Ecology, once a subdiscipline of biology, has rapidly expanded to become its own unique field with many subdisciplines and research areas of its own. Ecologists need to identify key research themes and how these themes change over time to determine what has already been done in the field and what the future directions of ecology are. However, with the rapid growth of ecological literature, traditional review methods are no longer feasible to cover the breadth of ecology topics. Here, we utilized a newly developed text mining and machine learning technique called Automated Content Analysis (ACA) to identify and describe 46 key themes in 84,841 abstracts from 33 of the top journals in ecology. We also used ACA to evaluate how these themes have shifted in frequency over time and how they are distributed across the 33 journals.
Results/Conclusions
Our ACA showed that at the frontiers of ecology themes such as microbial ecology, genetics, biogeochemistry, and management and policy have all increased in relative frequency over the last four decades.
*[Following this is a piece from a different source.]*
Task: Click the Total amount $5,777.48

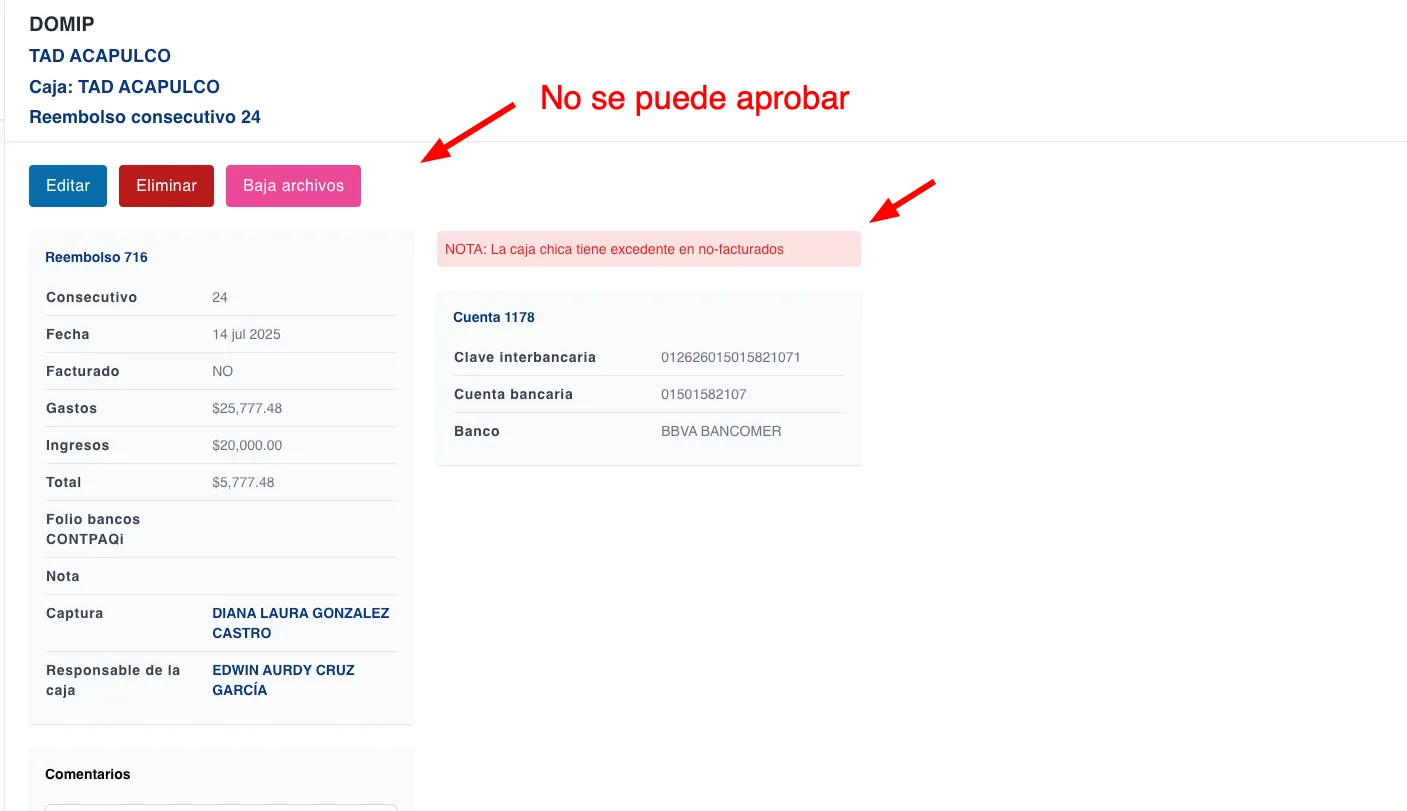Action: click(243, 482)
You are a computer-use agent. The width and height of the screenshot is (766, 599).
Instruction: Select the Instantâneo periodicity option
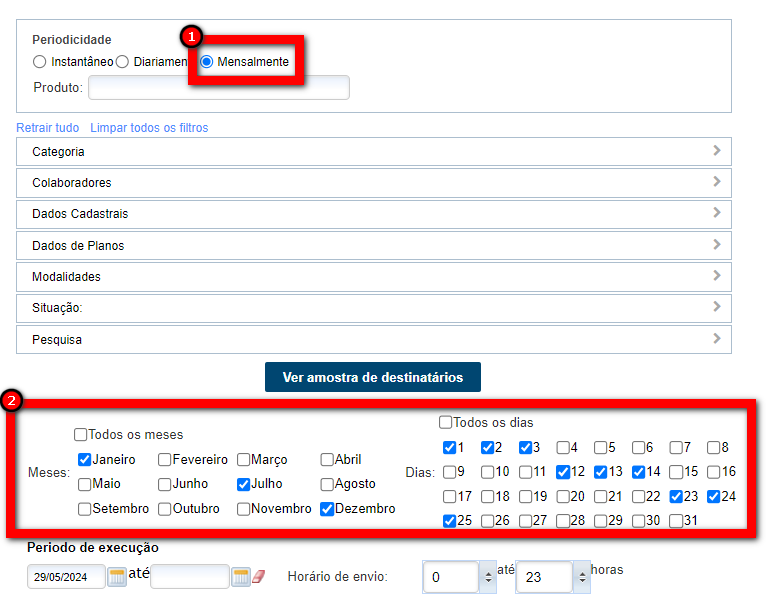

These shifts have led to a decline in classical local-scale research topics such as disturbance, life history, and plant reproduction. Recent advancements in technology, data availability, and analytical techniques have led to a divergence in the scales ecology is studied at to address ecological problems at both micro- and macro-scales. In addition, human-related themes have increased in frequency over time, indicating that ecologists are embracing the human dimensions of ecological systems. The results of our ACA also provide a roadmap for ecologists to navigate the vast amounts of ecological literature. New ecologists such as graduate students can utilize this roadmap to find journals that align with their research goals or identify potential target journals for their manuscripts. Moving forward, these results can help ecologists develop new educational and research frameworks that align with emerging themes in ecology.